Starting with the line that holds "You are a computer-use agent.", repeat each line through the last one below, exactly. Pictures stay out.

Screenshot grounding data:
● ● ● ● ● ● ●

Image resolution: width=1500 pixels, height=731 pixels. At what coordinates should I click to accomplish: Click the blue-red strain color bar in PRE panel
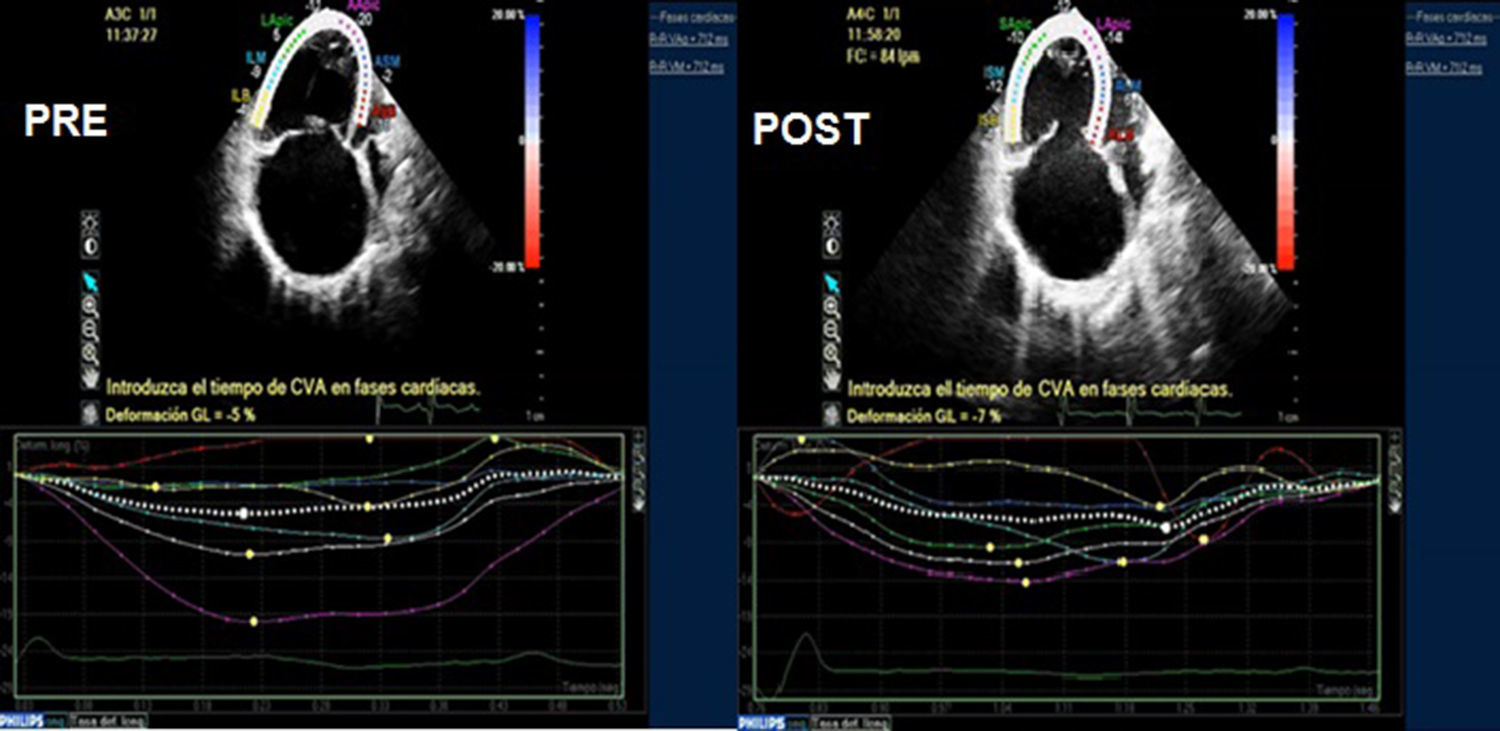coord(532,140)
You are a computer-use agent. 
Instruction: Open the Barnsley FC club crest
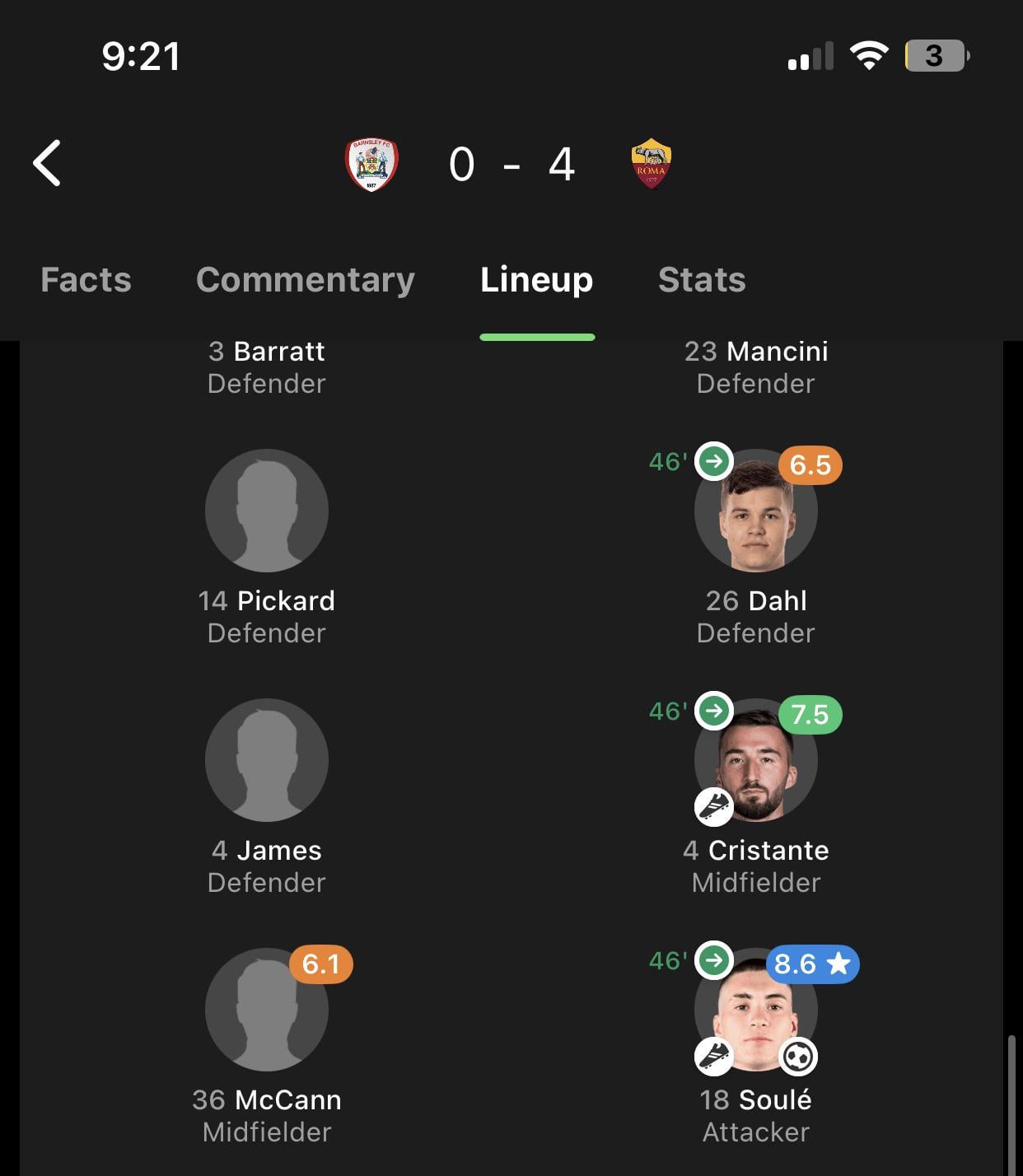pyautogui.click(x=371, y=164)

● ● ● ● ● ● ●

PROBLEM SOLUTION:
You are a computer-use agent. 
Instruction: Open the Barnsley FC club crest
pyautogui.click(x=371, y=164)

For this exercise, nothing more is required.